» Your goal
The expected output is every line of the data exactly as shown, minus the images.

» Material shown
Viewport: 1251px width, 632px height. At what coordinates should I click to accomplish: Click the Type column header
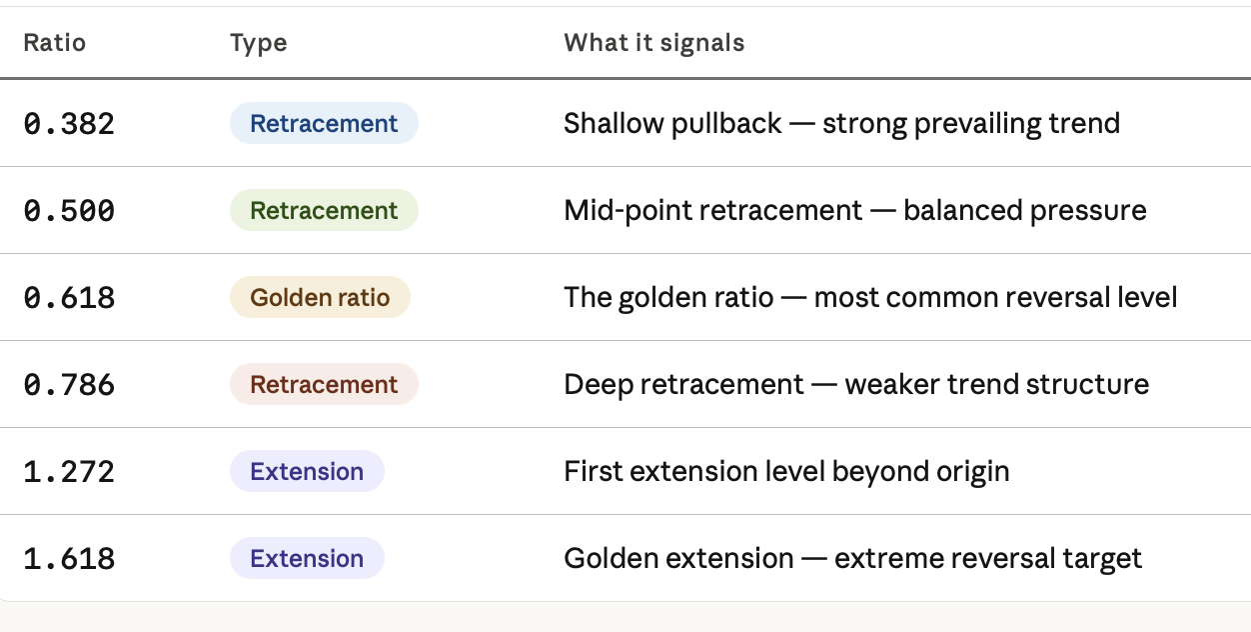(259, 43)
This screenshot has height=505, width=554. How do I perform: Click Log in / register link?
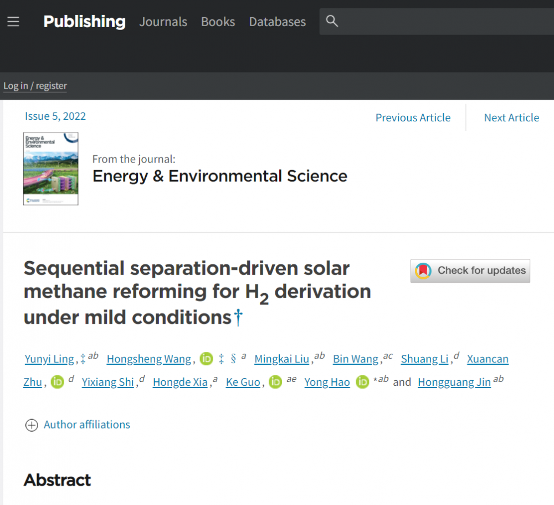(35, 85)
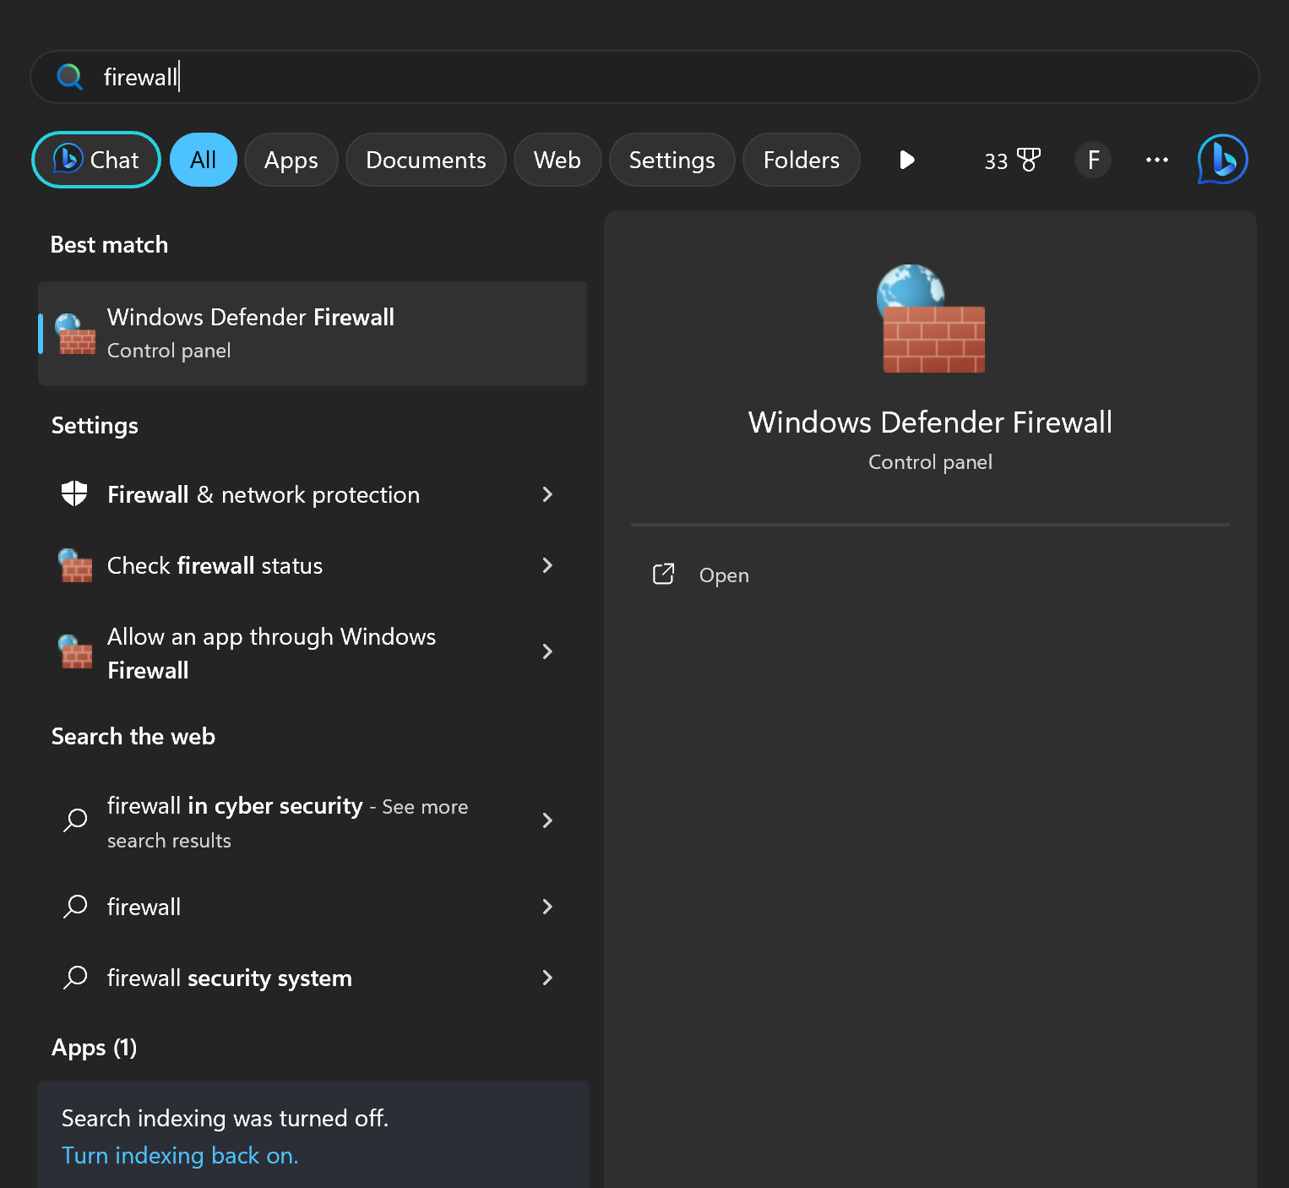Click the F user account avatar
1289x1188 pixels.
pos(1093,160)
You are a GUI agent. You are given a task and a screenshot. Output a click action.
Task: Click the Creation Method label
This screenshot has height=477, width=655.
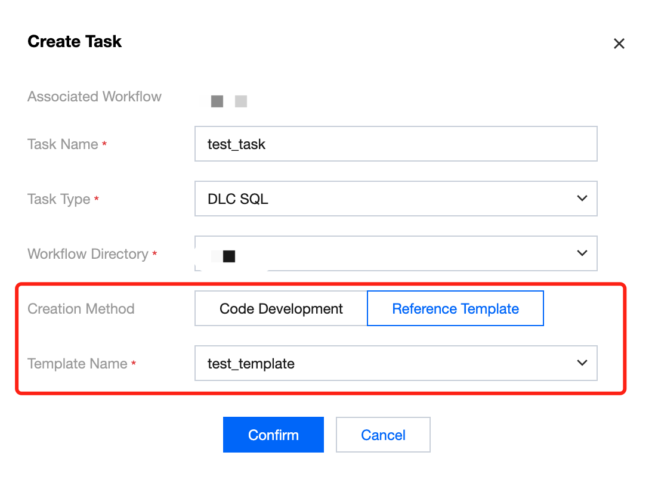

» Solution to this task
Viewport: 1251px width, 632px height. At what coordinates should I click to accomplish: Click the Type column header
(259, 43)
This screenshot has height=505, width=554. How do I perform: Click Log in / register link?
(35, 85)
Click the F user account avatar
1289x1188 pixels.
pos(1093,160)
You are a GUI agent. You are given a task and a screenshot. Output a click action.
Task: Click the Creation Method label
This screenshot has height=477, width=655.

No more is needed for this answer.